D’une part, cette contribution volontaire et engagée du patient est un aspect important pour la réussite de la thérapie, d’autre part, son bénéfice premier est que le patient sort d’une relation subie avec son acouphène.
L’objectif final est donc que le patient puisse gérer sa perception et en minimiser les conséquences, voire l’éliminer dans la majeure partie des circonstances. Cette modification de la cognition peut prendre plusieurs mois.

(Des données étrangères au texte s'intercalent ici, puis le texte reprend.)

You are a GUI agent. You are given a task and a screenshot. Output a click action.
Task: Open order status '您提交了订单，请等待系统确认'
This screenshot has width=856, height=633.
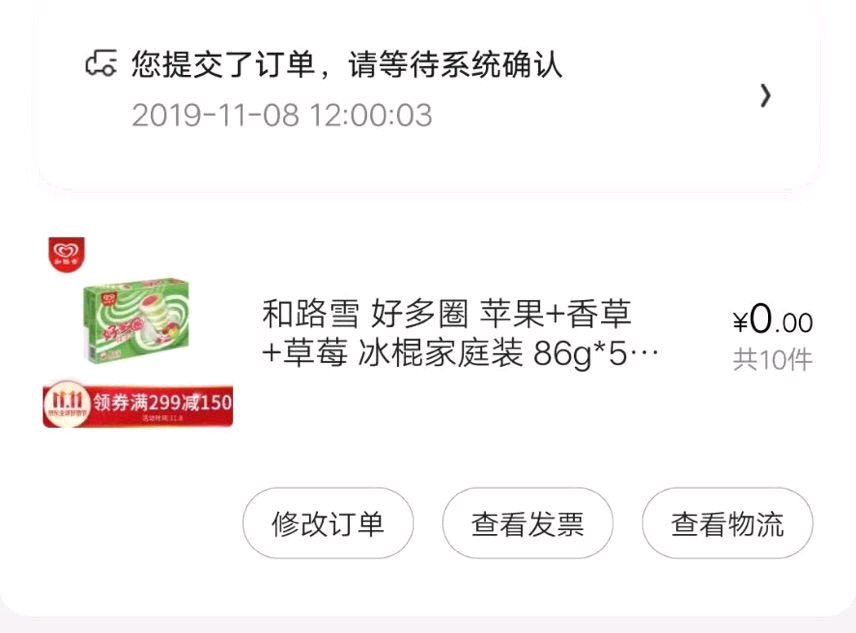(346, 65)
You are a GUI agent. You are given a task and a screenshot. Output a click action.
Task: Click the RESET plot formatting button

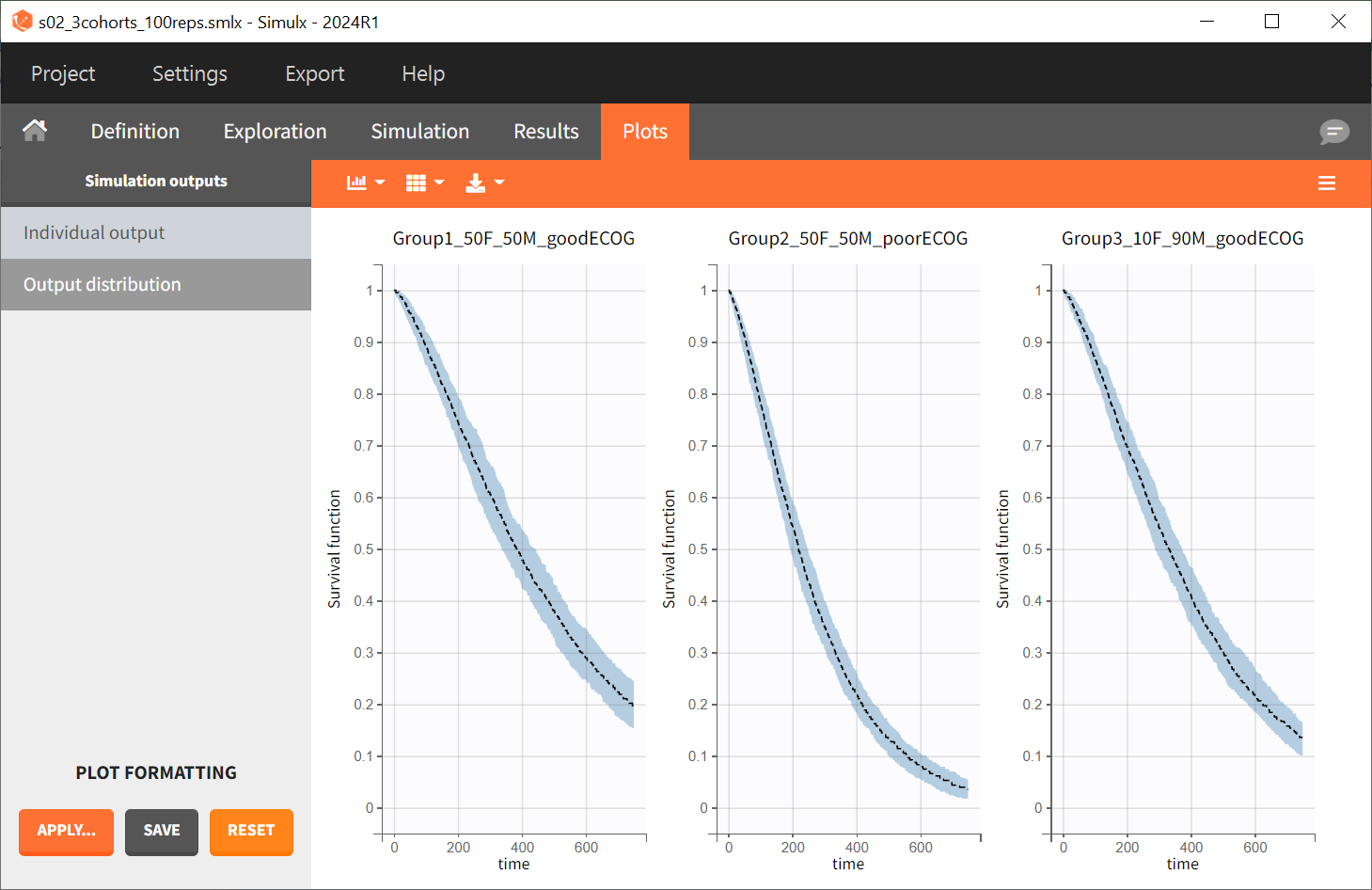(x=251, y=831)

Force est de constater cependant que les personnes âgées, qui constituent près d’un tiers des patients, auront beaucoup de mal à s’astreindre au suivi nécessaire, voire aux séances de groupe que la thérapie préconise. Par ailleurs, ces traitements long et coûteux ne sont pas toujours reconnus. De ce fait, ils ne sont pas assez pris en charge par les organismes sociaux.
9. Les aides auditives
L’explosion de techniques électroniques et de traitement du signal bouleverse le paysage classique de l’aide auditive, dominée par l’image du Sonotone, amplificateur analogique basique de nos grands-pères. Les audioprothésistes d’aujourd’hui doivent mettre en œuvre des aides d’une extraordinaire complexité, qui nécessitent l’utilisation d’un ordinateur de programmation et de réglage. Patients, médecins, audioprothésistes, personnes au contact des malades sont loin d’avoir mesuré tout l’intérêt que ces techniques peuvent avoir pour permettre une meilleure audition. Et la course permanente entre les majors pour implanter de nouveaux algorithmes issus directement de la recherche universitaire, repoussent les limites des aides auditives et rendent le suivi encore plus délicat.

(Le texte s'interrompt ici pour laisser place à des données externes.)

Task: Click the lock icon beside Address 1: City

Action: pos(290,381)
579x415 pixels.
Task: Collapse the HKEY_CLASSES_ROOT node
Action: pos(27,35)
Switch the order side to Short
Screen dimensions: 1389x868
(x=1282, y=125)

Mais à l’évidence, la nouvelle frontière de l’aide auditive se situe au niveau des centres nerveux auditifs, dans la façon dont les différentes parties du cerveau concourent à la reconnaissance des différents messages sonores transmis par la cochlée. L’audition est un sens qui naît
de l’apprentissage et nécessite un entretien permanent. Les prothèses cochléaires implantées chez des jeunes enfants démontrent que cet apprentissage peut se faire même lorsque les signaux transmis au cerveau sont très différents du signal naturel. C’est le cerveau qui se structure pour élaborer une reconnaissance adaptée.
L’amélioration des connaissances en neurologie – par exemple dans le domaine de la reconnaissance des phonèmes – permettra d’adapter le traitement du signal aux capacités restantes de l’oreille en prenant en compte, voire en stimulant la capacité d’adaptation du cerveau. Elle permettra ainsi de compenser de nouveaux déficits auditifs, en particulier les recrutements importants. Mais la qualité d’écoute sera encore loin du son parfait de l’écoute musicale d’une oreille intacte.
10. La prise en charge et la prévention
Dans l’ensemble des pays industrialisés, des organisations d’aide et d’assistance aux malentendants sont organisées, en particulier pour l’intégration des jeunes sourds dans le monde du travail, et la prise en charge des soins. Le langage des signes, qui divise souvent les associations, reste toujours controversé. Il isole de ceux qui ne le pratiquent mais permet de mettre en relation ceux qui le pratiquent.
La prise de conscience du caractère irréversible des dégradations de l’audition et des conséquences de celles ci, tant en termes de
coûts sociaux ou médicaux, qu’en termes de limitations professionnelles qu’elles impliquent, imposent la mise en place d’une politique de prévention et de protection des individus. Elle impose aussi la mise en place d’une législation sur le bruit assortie d’un arsenal de sanctions, tant pour les individus que pour les entreprises. Dans tous les pays, ces lois sur le bruit se mettent progressivement en place, accompagnées d’un arsenal de mesures.